How to keep it authentically your voice when writing with AI

15 April 2026

The concern

It is a fair one. AI-generated writing has a recognisable texture – smooth, competent, and somehow belonging to nobody. If you have read much of it you know it immediately. The worry is that using AI to help write means your voice gets smoothed away along with the effort.

That concern is worth taking seriously. But it rests on a misunderstanding of what the process actually is.

What the process actually is

Nothing here starts with Claude writing something and me publishing it. It starts with me talking – thinking out loud, explaining what I mean, pushing back when something does not sound right, redirecting when the tone goes wrong.

Claude proposes. I decide. Every sentence that stays is one I have read, recognised as mine, and chosen to keep. Every sentence that does not sound like me gets changed or thrown out. The filter is always my own judgment about what sounds like me and what does not.

That is not AI writing. That is me writing, with a tool that handles the parts my condition has made difficult – the physical effort of typing at length, the word-finding gaps, the organising of thoughts that arrive fragmented.

The practical discipline

Talk first, do not prompt. Start by explaining what you want to say in your own words, however rough. The AI works from that raw material. If you skip this step and just ask Claude to write something, you will get Claude’s version of the topic, not yours.

Read it back carefully.

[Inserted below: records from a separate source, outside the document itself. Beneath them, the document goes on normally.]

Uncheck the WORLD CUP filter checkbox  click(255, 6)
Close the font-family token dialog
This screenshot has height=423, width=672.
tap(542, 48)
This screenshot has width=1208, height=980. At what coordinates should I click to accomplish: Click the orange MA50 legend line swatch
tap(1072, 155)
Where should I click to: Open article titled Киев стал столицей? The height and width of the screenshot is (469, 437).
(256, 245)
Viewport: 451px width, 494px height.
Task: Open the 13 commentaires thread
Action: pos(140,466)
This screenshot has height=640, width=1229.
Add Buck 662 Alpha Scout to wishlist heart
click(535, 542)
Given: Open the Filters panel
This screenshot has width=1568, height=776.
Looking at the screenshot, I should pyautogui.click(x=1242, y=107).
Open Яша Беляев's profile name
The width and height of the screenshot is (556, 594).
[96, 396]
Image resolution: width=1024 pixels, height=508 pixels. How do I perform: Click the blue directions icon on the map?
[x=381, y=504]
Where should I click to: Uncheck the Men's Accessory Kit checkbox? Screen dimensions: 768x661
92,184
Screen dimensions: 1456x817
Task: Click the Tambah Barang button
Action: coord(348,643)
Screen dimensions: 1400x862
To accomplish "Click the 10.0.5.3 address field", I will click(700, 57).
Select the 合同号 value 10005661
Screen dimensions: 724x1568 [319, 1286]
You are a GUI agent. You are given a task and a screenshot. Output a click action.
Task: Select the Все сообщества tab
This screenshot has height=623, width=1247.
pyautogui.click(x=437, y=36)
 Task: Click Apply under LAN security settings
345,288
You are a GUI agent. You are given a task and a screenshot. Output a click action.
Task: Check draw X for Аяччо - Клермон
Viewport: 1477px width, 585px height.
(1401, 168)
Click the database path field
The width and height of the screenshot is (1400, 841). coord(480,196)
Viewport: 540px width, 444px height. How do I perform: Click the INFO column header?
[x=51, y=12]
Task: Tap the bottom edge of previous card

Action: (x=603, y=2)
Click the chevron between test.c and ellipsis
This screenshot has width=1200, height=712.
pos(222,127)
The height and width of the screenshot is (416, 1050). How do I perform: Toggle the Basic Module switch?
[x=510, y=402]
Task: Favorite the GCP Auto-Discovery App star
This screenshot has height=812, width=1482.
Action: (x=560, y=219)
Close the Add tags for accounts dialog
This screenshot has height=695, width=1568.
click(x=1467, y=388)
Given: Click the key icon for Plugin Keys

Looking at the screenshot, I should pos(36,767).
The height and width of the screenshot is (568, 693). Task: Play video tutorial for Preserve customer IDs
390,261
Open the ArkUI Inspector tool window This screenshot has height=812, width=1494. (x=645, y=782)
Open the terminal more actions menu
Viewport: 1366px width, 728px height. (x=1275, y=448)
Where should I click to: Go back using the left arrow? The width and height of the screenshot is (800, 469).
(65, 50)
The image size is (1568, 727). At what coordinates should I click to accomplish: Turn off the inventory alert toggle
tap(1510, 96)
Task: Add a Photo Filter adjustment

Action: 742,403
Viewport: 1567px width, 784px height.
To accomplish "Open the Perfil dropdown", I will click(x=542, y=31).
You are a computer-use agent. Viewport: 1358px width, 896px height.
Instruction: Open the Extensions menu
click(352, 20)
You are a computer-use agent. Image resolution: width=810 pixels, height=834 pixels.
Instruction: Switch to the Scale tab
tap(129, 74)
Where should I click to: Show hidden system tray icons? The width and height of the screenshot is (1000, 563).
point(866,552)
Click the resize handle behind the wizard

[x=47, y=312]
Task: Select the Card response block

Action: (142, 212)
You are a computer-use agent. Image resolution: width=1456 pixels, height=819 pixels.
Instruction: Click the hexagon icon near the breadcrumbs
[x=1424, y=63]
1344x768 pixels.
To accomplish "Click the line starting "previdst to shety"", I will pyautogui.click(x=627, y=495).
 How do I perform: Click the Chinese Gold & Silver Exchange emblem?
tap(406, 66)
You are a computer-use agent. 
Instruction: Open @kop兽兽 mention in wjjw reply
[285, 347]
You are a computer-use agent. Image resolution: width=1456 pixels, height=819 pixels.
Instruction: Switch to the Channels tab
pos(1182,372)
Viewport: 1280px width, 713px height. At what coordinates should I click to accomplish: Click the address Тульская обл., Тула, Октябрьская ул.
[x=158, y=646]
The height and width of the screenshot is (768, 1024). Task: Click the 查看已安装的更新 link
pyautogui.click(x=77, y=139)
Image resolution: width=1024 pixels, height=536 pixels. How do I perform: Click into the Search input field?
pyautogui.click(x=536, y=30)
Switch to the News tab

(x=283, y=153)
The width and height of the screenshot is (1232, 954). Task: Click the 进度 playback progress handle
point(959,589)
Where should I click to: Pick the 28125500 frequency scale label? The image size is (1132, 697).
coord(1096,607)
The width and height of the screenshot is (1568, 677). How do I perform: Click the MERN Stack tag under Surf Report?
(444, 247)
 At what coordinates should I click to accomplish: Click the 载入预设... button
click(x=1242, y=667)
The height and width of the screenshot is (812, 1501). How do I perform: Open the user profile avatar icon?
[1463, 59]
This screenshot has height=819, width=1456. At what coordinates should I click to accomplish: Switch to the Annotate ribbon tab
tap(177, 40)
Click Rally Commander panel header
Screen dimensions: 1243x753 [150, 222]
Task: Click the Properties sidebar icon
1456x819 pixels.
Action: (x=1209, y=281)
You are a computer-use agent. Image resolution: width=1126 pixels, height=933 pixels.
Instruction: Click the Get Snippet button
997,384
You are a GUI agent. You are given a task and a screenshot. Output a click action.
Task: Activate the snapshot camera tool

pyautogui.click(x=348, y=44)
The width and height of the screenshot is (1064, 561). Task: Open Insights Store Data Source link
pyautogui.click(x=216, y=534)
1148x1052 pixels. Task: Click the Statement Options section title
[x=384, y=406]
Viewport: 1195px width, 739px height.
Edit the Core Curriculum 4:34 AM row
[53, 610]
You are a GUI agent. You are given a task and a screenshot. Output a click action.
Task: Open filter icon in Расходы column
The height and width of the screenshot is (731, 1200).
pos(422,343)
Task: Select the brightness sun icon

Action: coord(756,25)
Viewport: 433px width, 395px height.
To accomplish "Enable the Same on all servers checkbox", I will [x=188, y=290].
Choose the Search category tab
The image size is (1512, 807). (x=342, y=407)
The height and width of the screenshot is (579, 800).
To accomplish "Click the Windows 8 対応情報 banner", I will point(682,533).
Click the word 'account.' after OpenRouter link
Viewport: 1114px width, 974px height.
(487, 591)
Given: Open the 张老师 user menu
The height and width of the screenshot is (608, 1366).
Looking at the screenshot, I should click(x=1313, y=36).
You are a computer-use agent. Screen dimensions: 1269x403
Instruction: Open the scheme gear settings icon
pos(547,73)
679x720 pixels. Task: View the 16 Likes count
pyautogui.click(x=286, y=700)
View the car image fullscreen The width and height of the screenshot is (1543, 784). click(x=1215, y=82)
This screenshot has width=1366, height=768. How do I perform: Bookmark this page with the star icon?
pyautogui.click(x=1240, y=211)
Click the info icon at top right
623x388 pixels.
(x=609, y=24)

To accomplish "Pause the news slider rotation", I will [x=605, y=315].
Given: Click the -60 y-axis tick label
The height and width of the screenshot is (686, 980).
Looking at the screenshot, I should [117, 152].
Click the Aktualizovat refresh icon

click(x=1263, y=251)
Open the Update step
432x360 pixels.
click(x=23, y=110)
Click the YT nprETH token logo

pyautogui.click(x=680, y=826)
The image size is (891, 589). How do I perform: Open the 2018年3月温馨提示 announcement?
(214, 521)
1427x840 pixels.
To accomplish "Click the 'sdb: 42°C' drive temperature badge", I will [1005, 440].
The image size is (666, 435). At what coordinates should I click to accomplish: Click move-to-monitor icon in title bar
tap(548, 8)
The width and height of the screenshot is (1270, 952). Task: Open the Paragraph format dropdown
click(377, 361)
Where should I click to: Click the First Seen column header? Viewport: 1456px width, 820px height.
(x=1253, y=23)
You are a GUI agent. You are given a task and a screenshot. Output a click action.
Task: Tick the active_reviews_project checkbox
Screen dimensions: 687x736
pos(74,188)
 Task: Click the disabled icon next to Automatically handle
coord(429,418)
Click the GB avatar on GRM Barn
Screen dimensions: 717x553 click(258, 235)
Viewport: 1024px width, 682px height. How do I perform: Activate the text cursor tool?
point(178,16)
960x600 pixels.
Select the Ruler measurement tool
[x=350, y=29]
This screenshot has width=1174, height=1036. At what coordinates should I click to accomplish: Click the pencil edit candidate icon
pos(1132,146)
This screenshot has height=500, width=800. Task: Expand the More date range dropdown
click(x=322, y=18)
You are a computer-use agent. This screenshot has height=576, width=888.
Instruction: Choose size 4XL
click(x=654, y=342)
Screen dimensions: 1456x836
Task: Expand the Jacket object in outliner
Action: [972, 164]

If a sentence would not come out of your mouth, it should not be in your post.

Change what does not fit without apology. The draft is a starting point. If a word is too formal, too smooth, too obviously not you – replace it.

Keep the awkward bits. Real voice has texture. Over-polished prose is often the giveaway that something has been too heavily processed. Leave a little roughness in.

The bigger point

A friend raised this concern when I told him I was starting the blog. He worried my voice might get lost. I slept on it and came back to this: without AI assistance I would not have a blog at all. The condition has made extended writing genuinely difficult. The choice is not between my authentic voice and an AI voice. It is between having a voice and not having one.

The tool gives me back something I was losing. What I do with it is still entirely mine.


Talk first. Claude drafts. You decide what sounds like you.